МАРШАК. Вагнера поставлю…
БАРТО. Сойдет.
МАРШАК (ставит пластинку, подходит к Барто, галантно протягивает руку). Зажжемся в танце?
Барто встает, они танцуют.
МАРШАК. Слушай, давно хотел спросить, как ты стихи свои пишешь?
БАРТО. Творческая тайна.
МАРШАК. Да ладно…
БАРТО. А ты как?
МАРШАК. Через пузырь.
БАРТО. В смысле?
МАРШАК. Ну есть у меня пузырь, через который я и пишу…

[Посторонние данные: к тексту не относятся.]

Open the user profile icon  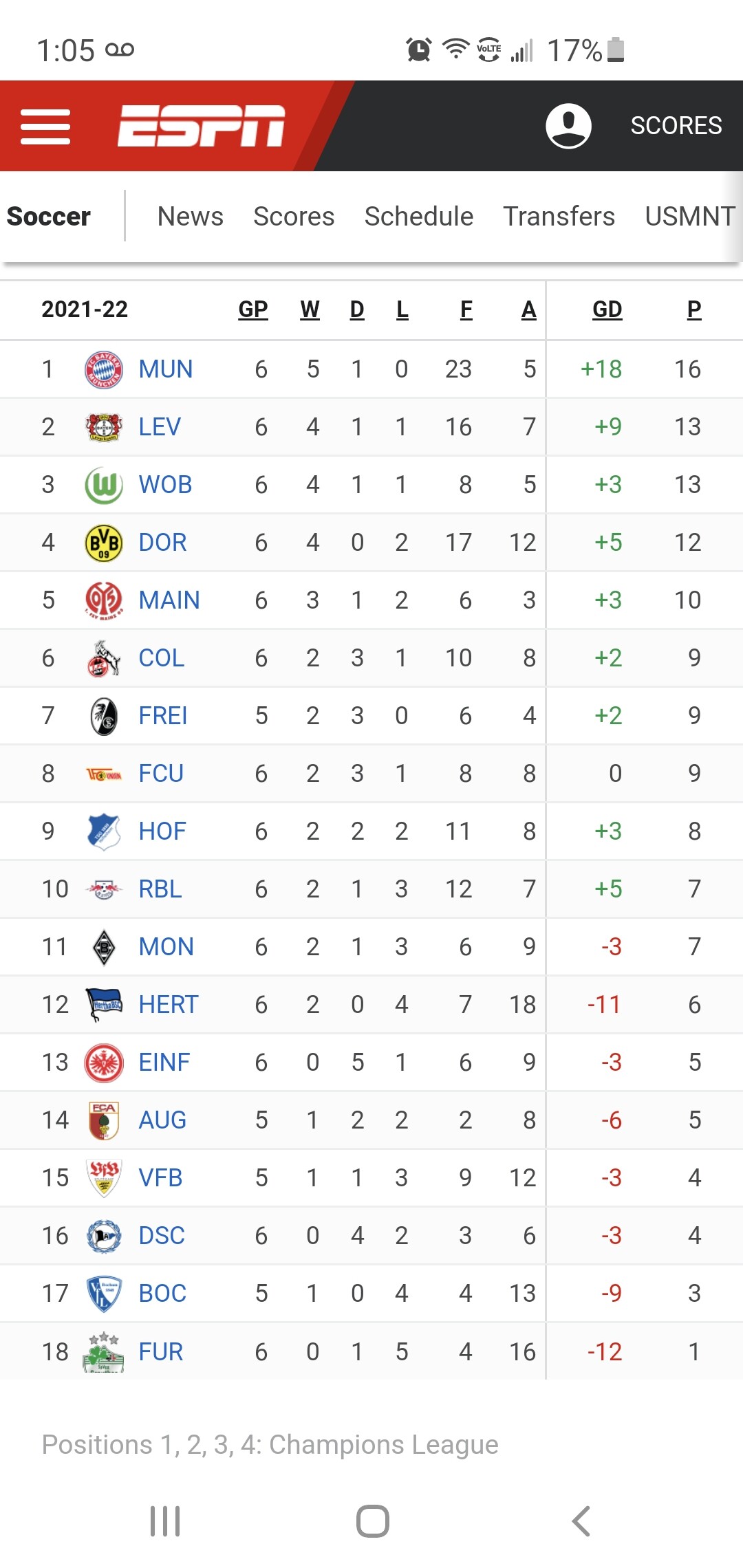pos(568,126)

БАРТО. В смысле по синьке? (Щелкает пальцем по горлу.)
МАРШАК. Нет, конечно.
БАРТО. А все же?
МАРШАК. Объясняю. Есть два вида поэтов: одни пишут сердцем, а вторые…
БАРТО. Пузырем.
МАРШАК. Не совсем.
БАРТО. Ты меня запутал.
МАРШАК. Ты представь себе русское поле, вернее то место, где земля смыкается с небом.
БАРТО. Представляю.
МАРШАК. Там нет ничего, ни монастырей, ни коров, ни крестьян, в общем ничего такого, что составляет понятие «русское поле».
БАРТО. Погоди, погоди понятие «русское поле» не включает в себя крестьян и коров. Оно же такое пустынное, только черепушки, вороны и ветер: у-у-у…
МАРШАК (довольно). Вот.
БАРТО. Что вот?
МАРШАК. Пузыри пошли…
БАРТО. Ты издеваешься?
МАРШАК. Ага.
БАРТО (шутливо толкая его в бок). Я все время на твои приколы ведусь.
МАРШАК. Это че, а помнишь в Таллинне?
БАРТО. Помню. (Внезапно темнеет лицом.) Пойдем сядем, а то Корней совсем заскучал…
Мрачный и взлохмаченный Чуковский никак не реагирует на возвращение коллег.
БАРТО. Корнюш, че не весел?
МАРШАК. Знаешь, сколько невеселым дают? От двух до пяти…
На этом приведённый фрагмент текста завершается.